• _The task_: Copy verbatim the block of lines in the entries below whose first line contains "Given: Open MARCA's red M profile avatar" and whose last line contains "The width and". Leave out all other lines.

• _Material provided_:
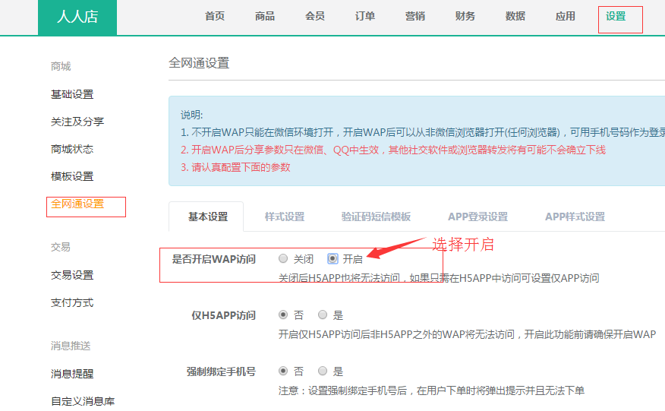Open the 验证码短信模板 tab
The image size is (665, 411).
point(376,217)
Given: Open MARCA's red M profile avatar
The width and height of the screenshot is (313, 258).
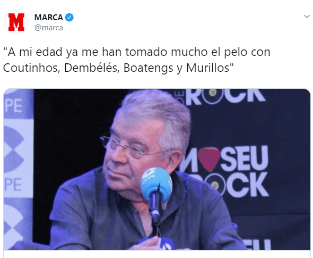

==

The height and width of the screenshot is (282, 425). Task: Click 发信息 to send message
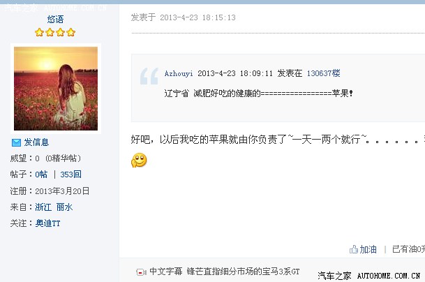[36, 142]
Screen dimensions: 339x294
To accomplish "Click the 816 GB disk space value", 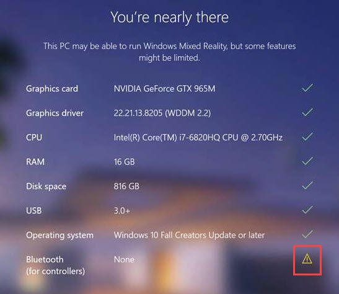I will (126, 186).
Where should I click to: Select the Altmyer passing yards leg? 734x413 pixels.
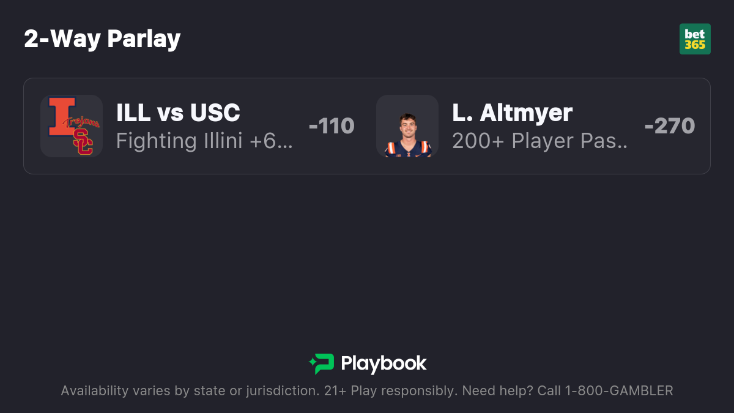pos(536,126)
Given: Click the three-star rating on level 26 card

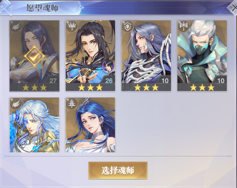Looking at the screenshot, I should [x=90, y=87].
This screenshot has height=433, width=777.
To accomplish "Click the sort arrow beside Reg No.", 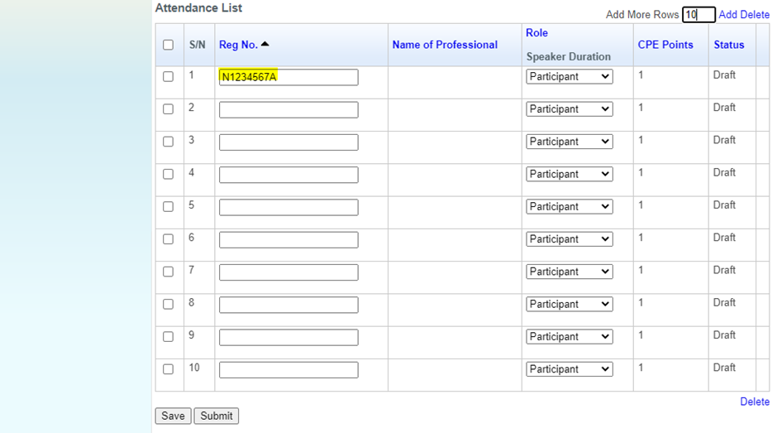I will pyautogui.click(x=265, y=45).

• _Exercise output_:
Given: Open MARCA's red M profile avatar
The width and height of the screenshot is (313, 258).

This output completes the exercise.